Ahora, aguantar más allá de las tres de la mañana era perder el tiempo.

Los hombres preferían carne fresca. Puestos a pagar, elegían lo mejor. Clarisa, como la conocían sus habituales, no figuraba entre la mercancía de primera. Era consciente de ello, pero no se compadecía. Mejor ser práctica.

Se detuvo a mirarse en el ventanal de una de las naves. El reflejo le devolvió la imagen de una mujer atractiva, de pelo largo y negro, tez blanca, embutida en unos vaqueros ajustados y con una camiseta de algodón más bien escasa, que realzaba su generoso busto. Le gustó lo que vio. Estaba satisfecha de su aspecto, en especial de sus curvas. Todavía hacía volver la cabeza de muchos hombres cuando iba por la calle. Pero, para ser una profesional, estaba mayor. Suspiró y apresuró el paso.

Tenía pocos clientes, pero eran fijos y fieles. Preferían la veteranía de Clarisa a un culo firme y joven, aunque inexperto. Además, eran de buen conformar y de gatillo rápido. Dinero más o menos fácil. Pero esa noche le habían fallado dos y había terminado antes.

Se arrebujó en la chaqueta de punto. A pesar de estar a mediados de junio, a esa hora soplaba una ligera brisa que hizo que se estremeciera.

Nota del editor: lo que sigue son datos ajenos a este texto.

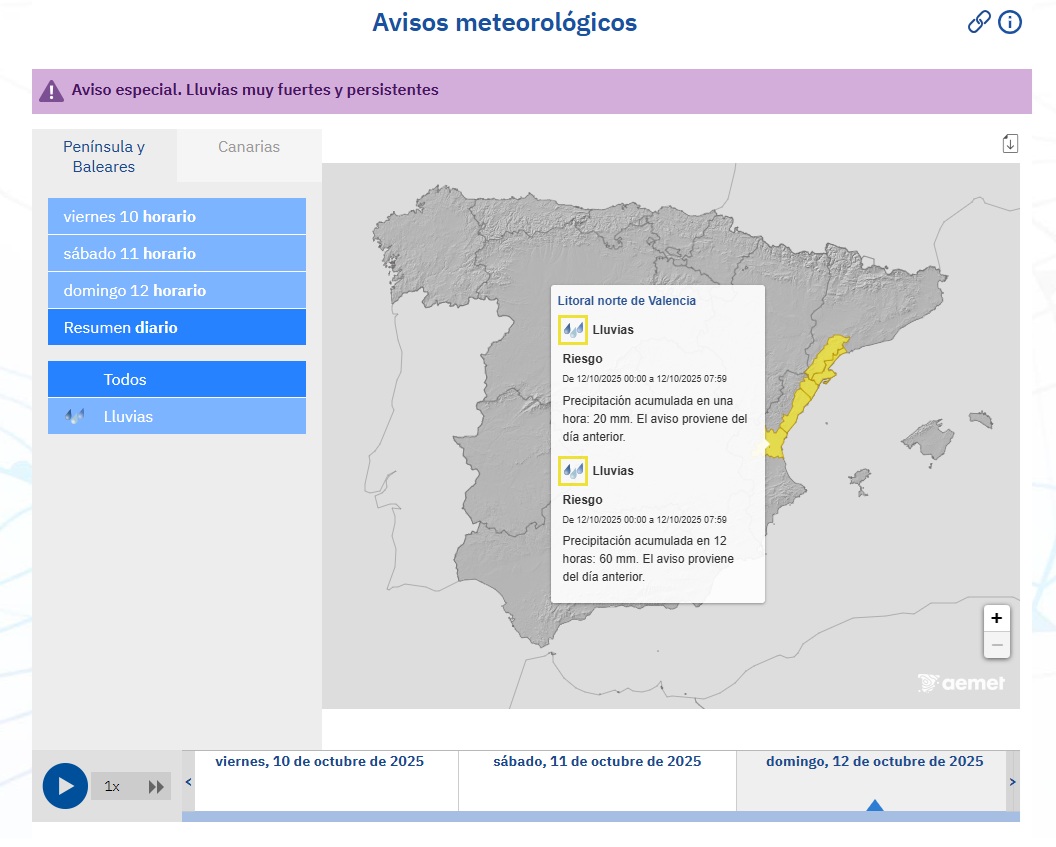Click the warning triangle alert icon

pos(51,91)
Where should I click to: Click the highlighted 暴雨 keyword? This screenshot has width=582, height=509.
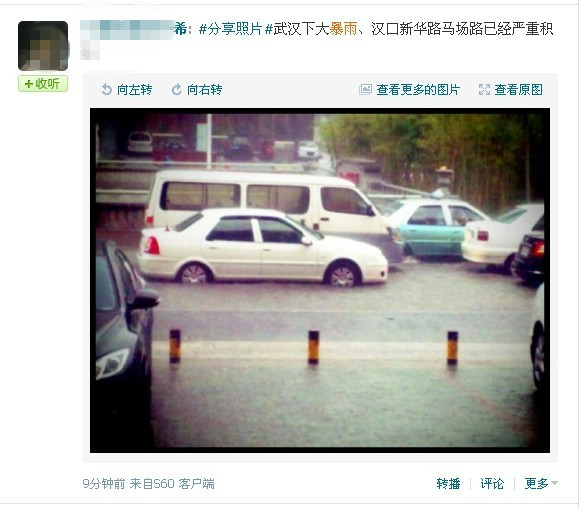[343, 29]
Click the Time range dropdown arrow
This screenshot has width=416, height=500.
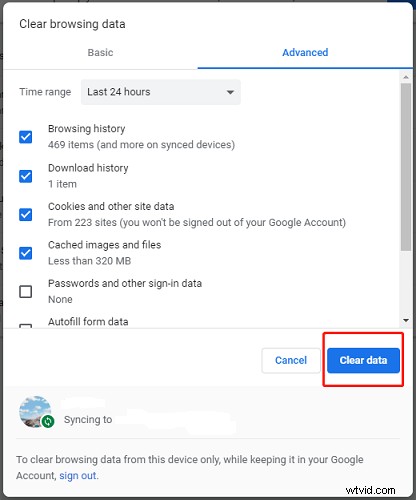pyautogui.click(x=230, y=92)
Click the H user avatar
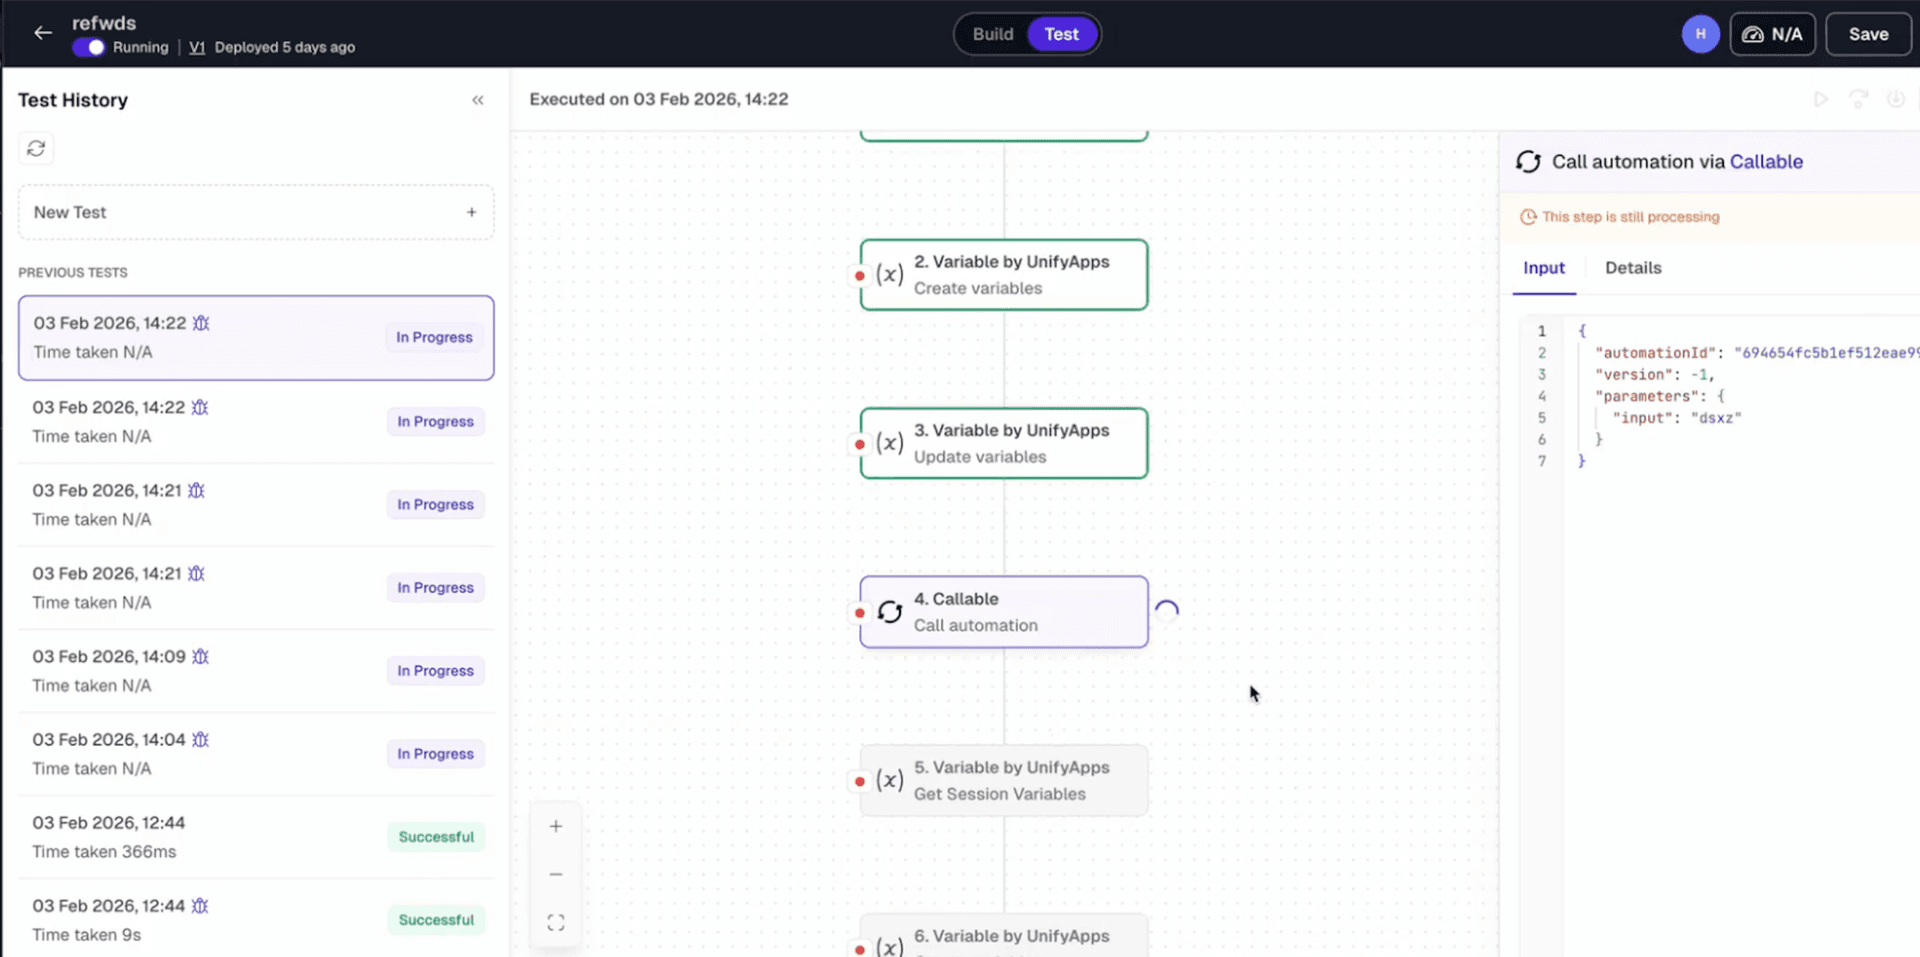The height and width of the screenshot is (957, 1920). (x=1700, y=34)
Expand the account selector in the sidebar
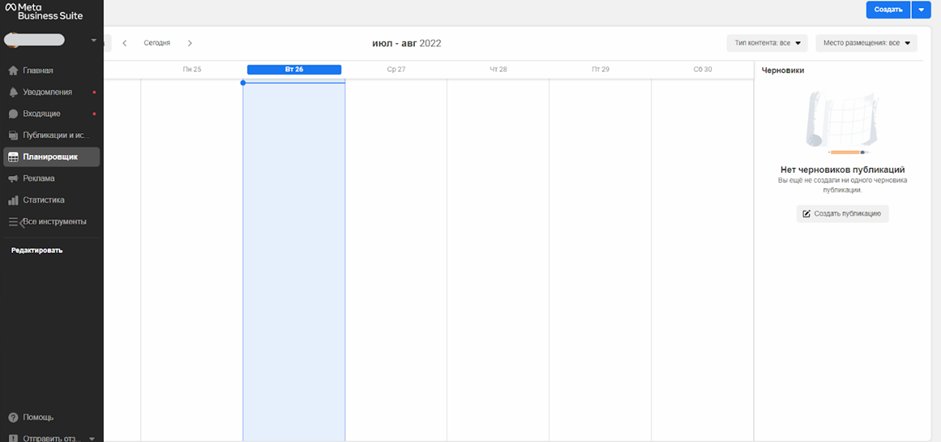Screen dimensions: 941x442 coord(94,41)
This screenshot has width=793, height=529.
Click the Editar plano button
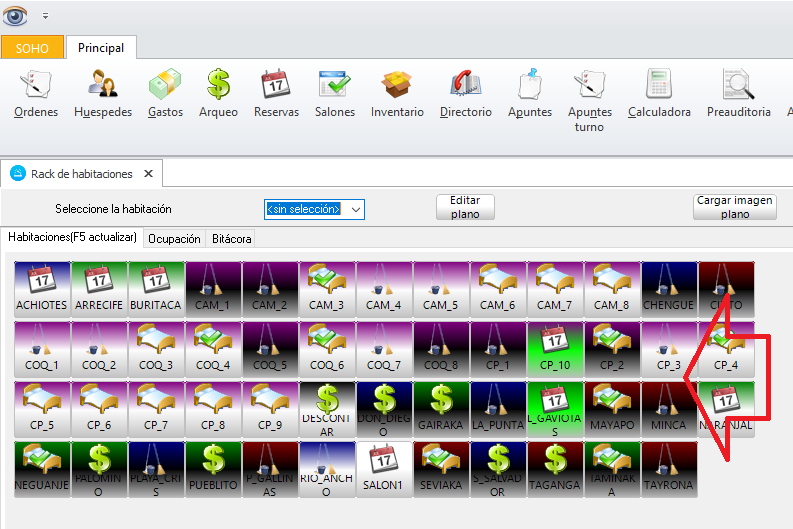pyautogui.click(x=465, y=207)
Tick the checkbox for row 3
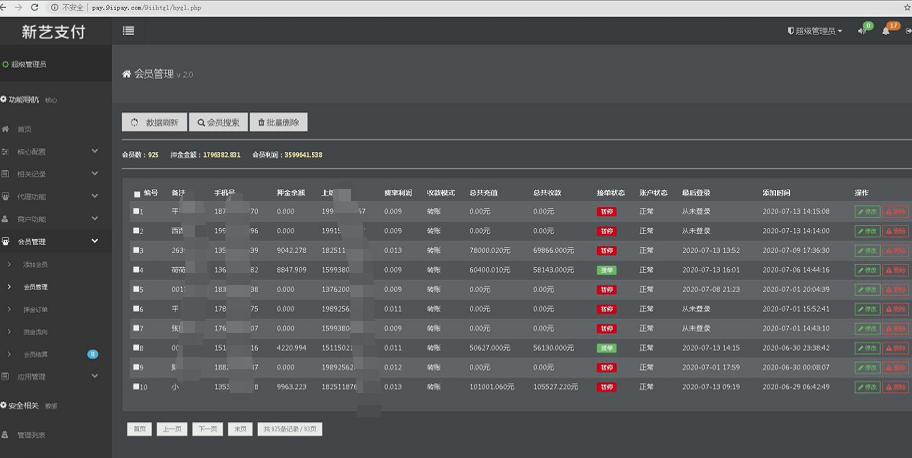The image size is (912, 458). (137, 250)
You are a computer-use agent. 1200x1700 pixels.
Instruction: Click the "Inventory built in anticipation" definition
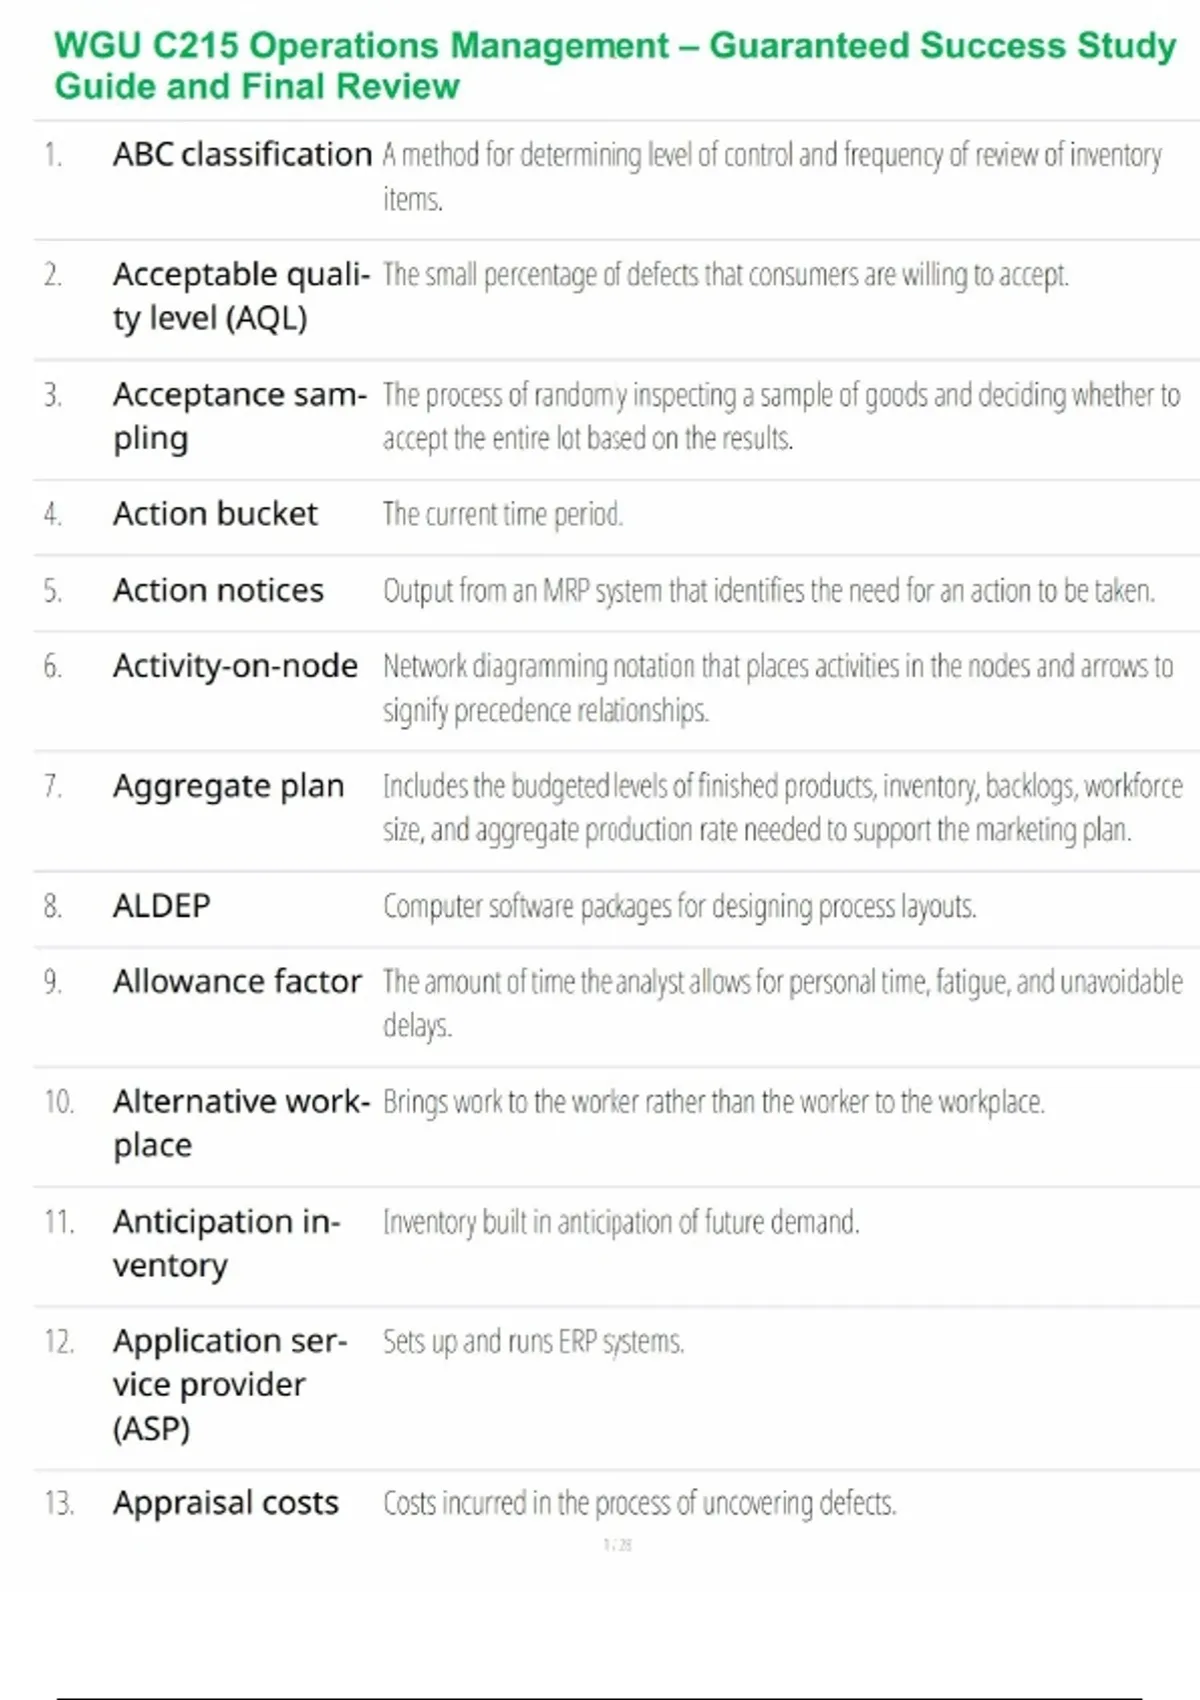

Cruzó deprisa la calle principal del polígono. Estaba desierta y mal iluminada. Aquellos tacones la estaban matando. Tenía que haber llamado a un taxi pero, si lo añadía al coste de la habitación y a la comisión de Germán, le iba a acabar saliendo lo comido por lo servido. No, iría caminando. La noche estaba despejada, cuajada de estrellas, y además su casa estaba a la entrada de Noreña, no lejos de allí. Necesitaba reflexionar. Pensar en su futuro. Quizá había llegado el momento de colgar los hábitos.

Tenía que considerar las opciones que tenía al margen de La Parada.

Guadalupe se detuvo y aguzó el oído. Sí. Era el ruido de un motor. Alcanzó a ver la parte trasera de un vehículo que, derrapando, acababa de salir de una de las calles laterales, enfilando por la principal en dirección a la carretera general. Circulaba a toda velocidad. «Como alma que lleva el diablo», pensó.

Ella giró por donde había aparecido el coche. Era un atajo hacia su casa. Aceleró el paso. La idea de un baño caliente y de meterse en su cama hizo que Guadalupe sonriera de satisfacción por primera vez en toda la noche.

No había caminado ni cinco minutos cuando le pareció ver algo tirado en la acera. Parecía un fardo grande que la ocupaba casi por completo. Estaba justo debajo de una farola que proyectaba una luz tenue y blanquecina sobre el extraño bulto.

Al llegar a su altura, Guadalupe se paró en seco. Tuvo que apoyarse en la farola para no caer desmayada. Se le nubló la vista y, aunque quería gritar y correr, se quedó paralizada por el terror. Lo que parecía un saco era, en realidad, el cuerpo inerte de un hombre semidesnudo y cubierto de sangre.

Con las manos temblorosas sacó su teléfono móvil y marcó el 112.

Horas después confesó no recordar haber hecho esa llamada, ni cómo había llegado descalza y gritando hasta la carretera principal, en el punto donde la encontraron las primeras unidades de la policía antes de alcanzar la macabra escena.